▸ What the task asks
Reproduce the rows below, switching each occurrence of "GUI agent" to "interface agent" and leaving everything else unchanged.

▸ Data extract
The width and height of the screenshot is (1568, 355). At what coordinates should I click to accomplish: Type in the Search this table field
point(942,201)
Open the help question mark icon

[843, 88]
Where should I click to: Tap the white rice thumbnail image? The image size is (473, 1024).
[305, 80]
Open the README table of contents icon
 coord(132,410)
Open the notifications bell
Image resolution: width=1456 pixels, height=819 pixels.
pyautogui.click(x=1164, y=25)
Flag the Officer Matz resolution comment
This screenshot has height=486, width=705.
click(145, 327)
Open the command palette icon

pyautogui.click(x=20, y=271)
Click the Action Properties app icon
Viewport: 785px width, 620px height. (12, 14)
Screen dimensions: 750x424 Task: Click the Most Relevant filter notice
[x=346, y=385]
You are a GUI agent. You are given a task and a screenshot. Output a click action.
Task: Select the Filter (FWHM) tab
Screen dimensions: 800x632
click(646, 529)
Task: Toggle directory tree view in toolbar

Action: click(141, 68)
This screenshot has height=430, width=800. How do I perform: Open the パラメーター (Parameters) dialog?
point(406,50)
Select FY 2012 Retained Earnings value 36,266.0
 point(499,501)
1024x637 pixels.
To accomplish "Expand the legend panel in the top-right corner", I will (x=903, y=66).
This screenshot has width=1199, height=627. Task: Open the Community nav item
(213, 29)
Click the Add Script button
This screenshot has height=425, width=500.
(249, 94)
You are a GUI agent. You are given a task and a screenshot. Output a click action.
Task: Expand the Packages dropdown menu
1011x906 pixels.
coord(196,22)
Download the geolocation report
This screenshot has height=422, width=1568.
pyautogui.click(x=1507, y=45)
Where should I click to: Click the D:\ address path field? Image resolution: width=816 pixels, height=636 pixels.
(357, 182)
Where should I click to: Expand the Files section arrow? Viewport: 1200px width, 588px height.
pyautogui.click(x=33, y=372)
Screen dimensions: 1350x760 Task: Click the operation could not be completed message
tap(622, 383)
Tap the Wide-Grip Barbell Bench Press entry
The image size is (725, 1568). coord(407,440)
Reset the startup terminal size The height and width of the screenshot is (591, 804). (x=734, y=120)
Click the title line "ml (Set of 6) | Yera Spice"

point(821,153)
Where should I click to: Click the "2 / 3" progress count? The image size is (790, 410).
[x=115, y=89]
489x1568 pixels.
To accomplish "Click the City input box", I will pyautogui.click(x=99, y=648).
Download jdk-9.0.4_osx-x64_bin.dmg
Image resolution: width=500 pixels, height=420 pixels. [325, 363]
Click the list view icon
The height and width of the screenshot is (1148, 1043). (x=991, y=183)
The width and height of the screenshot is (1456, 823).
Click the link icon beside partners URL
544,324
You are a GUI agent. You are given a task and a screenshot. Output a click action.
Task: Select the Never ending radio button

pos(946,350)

▸ Solution for this task
The width and height of the screenshot is (1568, 355). At what coordinates should I click to accomplish: Type in the Search this table field
point(942,201)
Open the help question mark icon

[843, 88]
Where should I click to: Tap the white rice thumbnail image? The image size is (473, 1024).
[305, 80]
Open the README table of contents icon
 coord(132,410)
Open the notifications bell
Image resolution: width=1456 pixels, height=819 pixels.
pyautogui.click(x=1164, y=25)
Flag the Officer Matz resolution comment
This screenshot has height=486, width=705.
click(145, 327)
Open the command palette icon

pyautogui.click(x=20, y=271)
Click the Action Properties app icon
Viewport: 785px width, 620px height. (12, 14)
Screen dimensions: 750x424 Task: Click the Most Relevant filter notice
[x=346, y=385]
You are a interface agent. You are given a task and a screenshot. Output a click action.
Task: Select the Filter (FWHM) tab
Screen dimensions: 800x632
click(646, 529)
Task: Toggle directory tree view in toolbar

Action: click(141, 68)
This screenshot has height=430, width=800. How do I perform: Open the パラメーター (Parameters) dialog?
point(406,50)
Select FY 2012 Retained Earnings value 36,266.0
 point(499,501)
1024x637 pixels.
To accomplish "Expand the legend panel in the top-right corner", I will (x=903, y=66).
This screenshot has width=1199, height=627. Task: Open the Community nav item
(213, 29)
Click the Add Script button
This screenshot has height=425, width=500.
(249, 94)
You are a interface agent. You are given a task and a screenshot. Output a click action.
Task: Expand the Packages dropdown menu
1011x906 pixels.
coord(196,22)
Download the geolocation report
This screenshot has height=422, width=1568.
pyautogui.click(x=1507, y=45)
Where should I click to: Click the D:\ address path field? Image resolution: width=816 pixels, height=636 pixels.
(357, 182)
Where should I click to: Expand the Files section arrow? Viewport: 1200px width, 588px height.
pyautogui.click(x=33, y=372)
Screen dimensions: 1350x760 Task: Click the operation could not be completed message
tap(622, 383)
Tap the Wide-Grip Barbell Bench Press entry
The image size is (725, 1568). coord(407,440)
Reset the startup terminal size The height and width of the screenshot is (591, 804). (x=734, y=120)
Click the title line "ml (Set of 6) | Yera Spice"

point(821,153)
Where should I click to: Click the "2 / 3" progress count? The image size is (790, 410).
[x=115, y=89]
489x1568 pixels.
To accomplish "Click the City input box", I will pyautogui.click(x=99, y=648).
Download jdk-9.0.4_osx-x64_bin.dmg
Image resolution: width=500 pixels, height=420 pixels. [325, 363]
Click the list view icon
The height and width of the screenshot is (1148, 1043). (x=991, y=183)
The width and height of the screenshot is (1456, 823).
Click the link icon beside partners URL
544,324
You are a interface agent. You are given a task and a screenshot. Output a click action.
Task: Select the Never ending radio button

pos(946,350)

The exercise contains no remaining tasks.